Österreich fährt Rad
Autor: Matthias Marschik und Edgar Schütz
150 Jahre Fahrradgeschichte in Bildern
Am Anfang stand die Laufmaschine des Mannheimers Karl Freiherr von Drais (1785–1851). Solche Geräte, die mit hintereinander angeordneten Rädern das Auslangen fanden und vom „Reiter“ selbst durch wechselseitiges Abstoßen der Beine bewegt wurden, sind auch in Österreich gefahren und gebaut worden: Die „K. K. Hofackerwerkzeug- und Maschinenfabrik Anton Burg und Sohn“ kupferte 1818 die Erfindung des Badischen Forstmeisters ab.
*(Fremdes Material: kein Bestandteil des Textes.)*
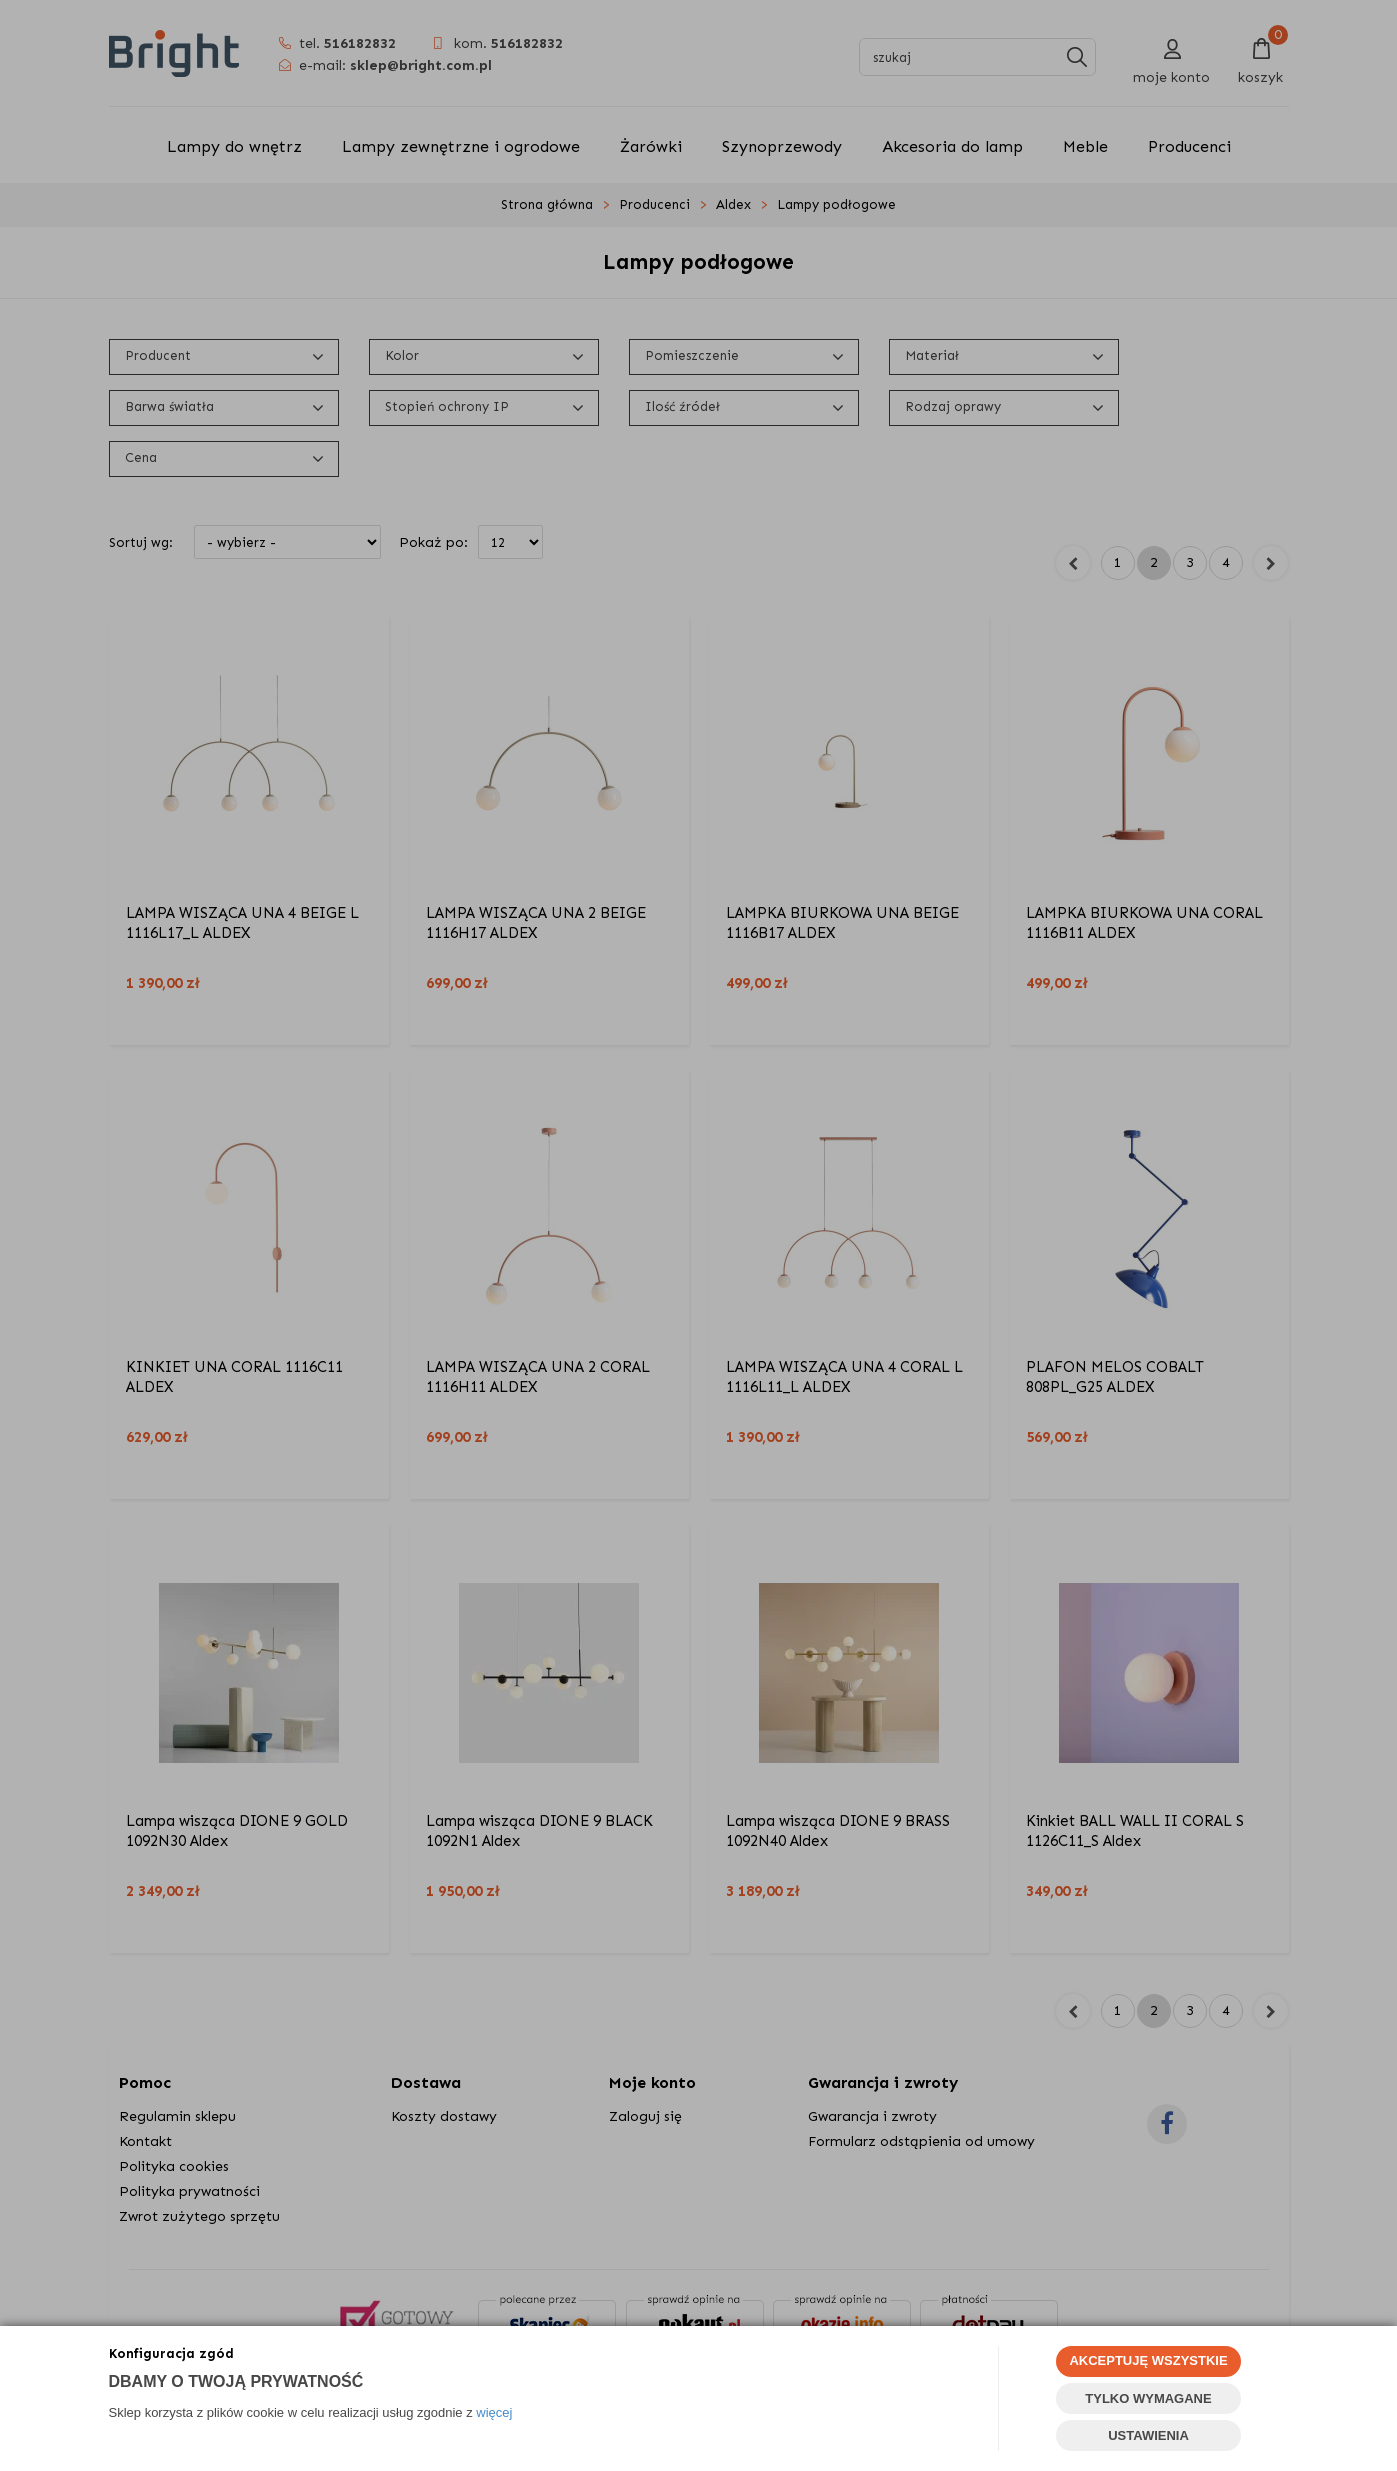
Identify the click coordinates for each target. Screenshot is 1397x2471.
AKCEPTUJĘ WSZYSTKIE (1148, 2360)
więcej (494, 2412)
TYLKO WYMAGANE (1148, 2398)
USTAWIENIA (1148, 2435)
Ein knappes halbes Jahrhundert später kamen Pedale ans Vorderrad, was dazu führte, dass die Laufmaschine zum Vélocipède wurde, auf dem der Pedaleur während der Fahrt des Bodens enthoben war. In Paris als Vélocipèdes salonfähig gemacht, fassten sie bald auch in Österreich Fuß: 1869 gründete Friedrich Maurer den „Wiener Vélocipède-Club“, und Carl Lenz begann mit der Fabrikation solcher Fahrmaschinen. Auch in Salzburg vermeldete ein Vélocipèdes-Verfertiger den Betriebsstart und bot gleich auch Kurse an. Prompt wurden in Linz, Salzburg und Wien Fahrverbote auf Trottoirs und in engen Gassen verhängt, in Graz wurde es gar handgreiflich: Die städtische Civilwache habe „einen widerspenstigen Velozipedisten sammt seinem Instrumente zur Sicherheitsbehörde gestellt“, heißt es in einem Zeitungsbericht. Schon früh wohnt dem Freiheit und Unabhängigkeit versprechenden Radeln etwas Anarchisches inne, wird daher von Obrigkeit und Publikum misstrauisch beäugt und als reglementierungsbedürftig eingestuft.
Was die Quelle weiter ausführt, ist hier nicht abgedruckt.